COMPLETE THE FOLLOWING:
- 1) In the post on balanced play, how does building a block tower together help children become resilient and adaptable? Answer in one to three sentences.
- 2) According to the post on balanced play, how do the authors of Play for a Change define play?
- 3) From the post on balanced play, copy the stretch from "Monday, June 27, 2016" through "Is Play Valuable?".

EXTRACT:
::::::
Monday, June 27, 2016

Balanced Play


Chapter 2
Balanced Play: How It Makes Kids’ Lives Better

What Is Play?

Play is different for every age group. For an adult, play my be building or making something, like Joann from “Fixer Upper” decorates the houses her and her husband fix up. While for others, it may be participating in marathons. For children, play maybe taking all the pots and pans out of the cabinet like my daughter did when she was younger. While it may be play for her, it wasn’t so much for mommy and daddy. LOL! The challenge is defining play. Play can be almost anything as long as it fulfills certain characteristics. The authors of Play for a Change define play as, “what children and young people do when they follow their own ideas, in their own way and for their own reasons” (2008, 10).

Why Is Play Valuable?

Play is not limited to just humans. Go to a zoo or watch animals on a TV show and you will see them using things in their surroundings for play. I remember watching a gorilla at Animal Kingdom with my daughter playing with her food bucket. She would roll it around, place it on her head, and play peekaboo with us watching her. This was her form of play. Another gorilla in the area was picking leaves off of a tree and making things with them. This was their form of play. Play benefits us in many ways by shaping our brain. It helps us to be flexible, resilient, and allows us the ability to deal with complex situations. It allows helps develop stress-response. Think of children building a block tower together. They are working hard putting the pieces in the right spot. Their brain is learning to take risks. If they place a block in a certain place, will the tower fall over? Sometimes it does and they have to start all over. Or another students places a block in a different spot than they wanted it to be place? This is helping them with resilience and building their ability to adapt. As you can see, play is very valuable in helping children develop their minds. Children need to be able to play. We need to provide them with balanced play just as we do with balanced literacy.
::::::
DATA FOR REVIEW:
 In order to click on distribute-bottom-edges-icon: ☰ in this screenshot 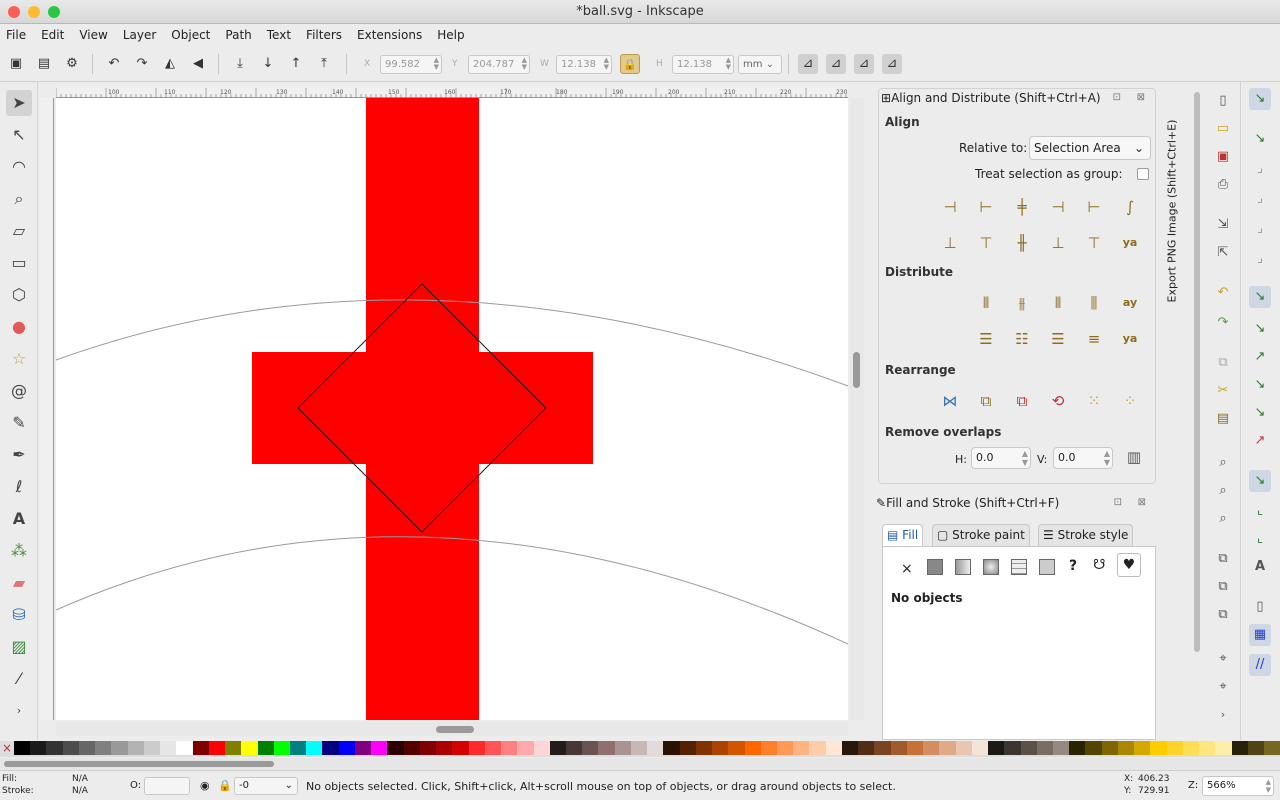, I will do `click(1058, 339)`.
::::::
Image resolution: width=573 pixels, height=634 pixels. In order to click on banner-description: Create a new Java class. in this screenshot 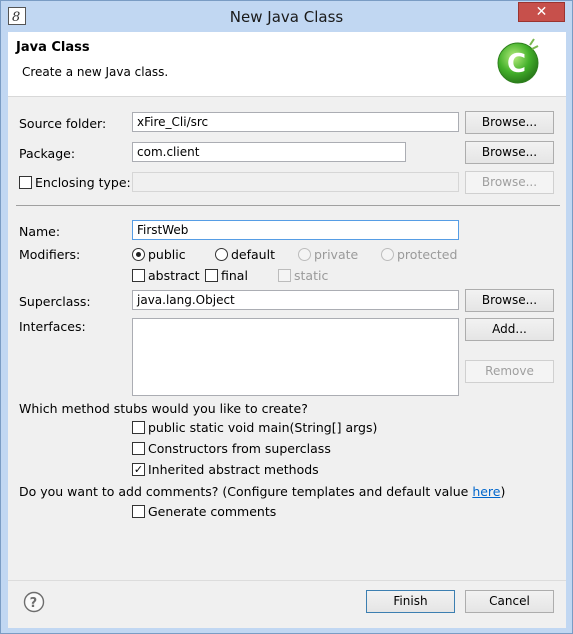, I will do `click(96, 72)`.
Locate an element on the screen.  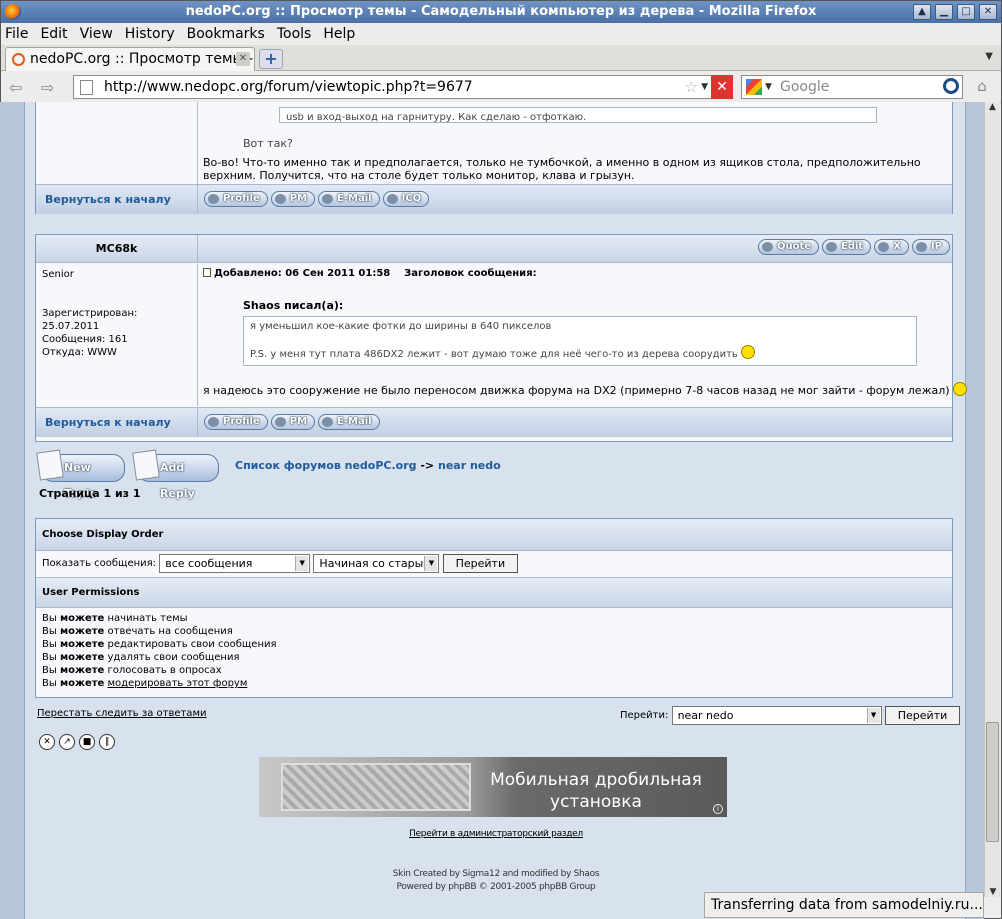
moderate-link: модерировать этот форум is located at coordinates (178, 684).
::::::
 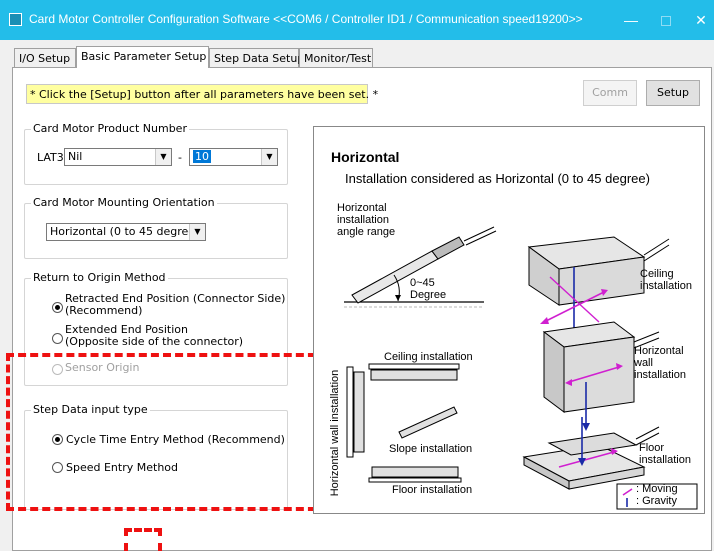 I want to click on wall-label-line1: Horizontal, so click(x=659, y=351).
::::::
SOLUTIONS TO THE PROBLEMS:
- 1) Sometimes the tower falls and the children have to start all over, and sometimes another child puts a block somewhere they didn't want it. Handling these setbacks builds their resilience and their ability to adapt.

- 2) As "what children and young people do when they follow their own ideas, in their own way and for their own reasons."

- 3)
Monday, June 27, 2016

Balanced Play


Chapter 2
Balanced Play: How It Makes Kids’ Lives Better

What Is Play?

Play is different for every age group. For an adult, play my be building or making something, like Joann from “Fixer Upper” decorates the houses her and her husband fix up. While for others, it may be participating in marathons. For children, play maybe taking all the pots and pans out of the cabinet like my daughter did when she was younger. While it may be play for her, it wasn’t so much for mommy and daddy. LOL! The challenge is defining play. Play can be almost anything as long as it fulfills certain characteristics. The authors of Play for a Change define play as, “what children and young people do when they follow their own ideas, in their own way and for their own reasons” (2008, 10).

Why Is Play Valuable?